O’Sullivan will now meet Mark Selby or Ding Junhui on Sunday at the Guild Hall, with the winner to take the trophy and a top prize of £100,000. World number two O’Sullivan has already won the English Open, Shanghai Masters and UK Championship this season and is aiming to win four ranking titles within the same campaign for the first time in his career. The only time he had previously won three in a season was back in 2004/05.
The Rocket is now into his sixth final of the season as he was runner-up at the invitational Hong Kong Masters and Champion of Champions.
It was Scotland’s Maguire who made a fast start tonight with a break of 103 in the opening frame, and he went on to lead 3-1 at the interval. O’Sullivan pulled one back with a break of 50 then Maguire recovered a 45 point deficit to win the sixth frame on the colours.
Chigwell’s 42-year-old O’Sullivan found another gear when he needed it – as he does so often – and reeled off the next four frames within 42 minutes. Breaks of 72, 83 and 128 (his seventh century of the tournament) put him 5-4 ahead, then runs of 39 and 25 were enough to give him the tenth frame for victory.

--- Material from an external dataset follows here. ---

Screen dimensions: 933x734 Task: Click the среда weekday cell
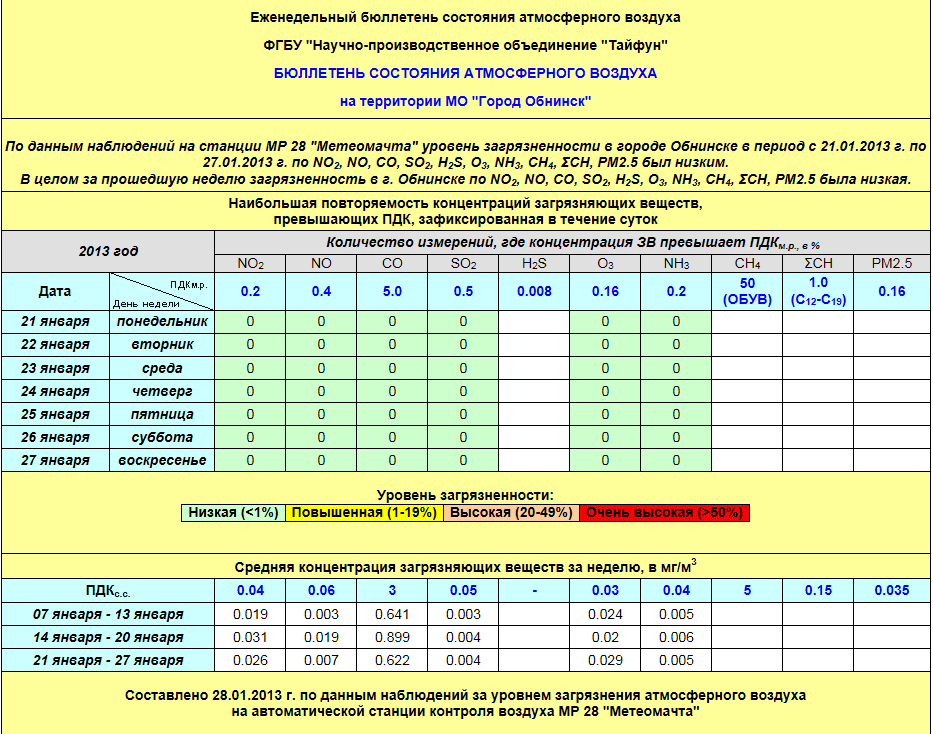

“I hustled my way through the match, there wasn’t really any good ball striking,” said O’Sullivan, chasing his 32nd ranking title. “I had to draw on my experience and will to win. After the way I played last night (beating Xiao Guodong 5-0) everyone says ‘Ronnie’s flying’ but it was just one match. I’m not flying – I have played three patchy games and one very good one. There’s a lot of work to be done on my game to try to get a higher level of consistency.”

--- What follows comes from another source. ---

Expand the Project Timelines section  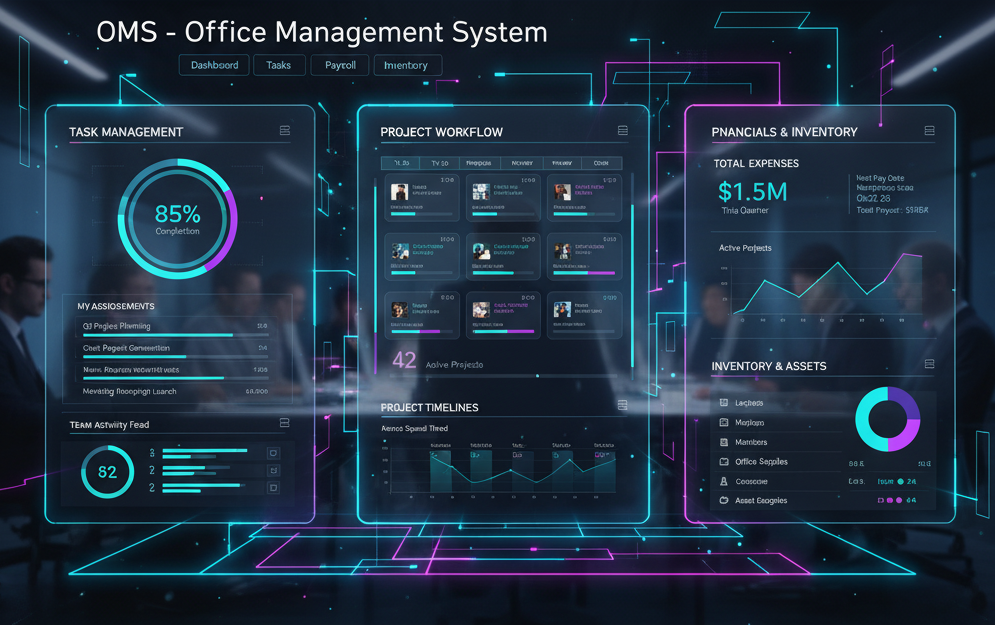(623, 405)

Asked whether he feels this is the best form of his career, O’Sullivan added: “No, I think my best was 2011 to 2014 or 2015 when I was dominating and crushing everyone and winning tournaments pretty easily. These days I have to struggle more, I have had to reinvent myself because I can’t attack as much as I’d like to. I have to find ways of breaking my opponents down, a bit like Roger Federer has done in tennis. You can’t keep playing the same game because people will work you out.”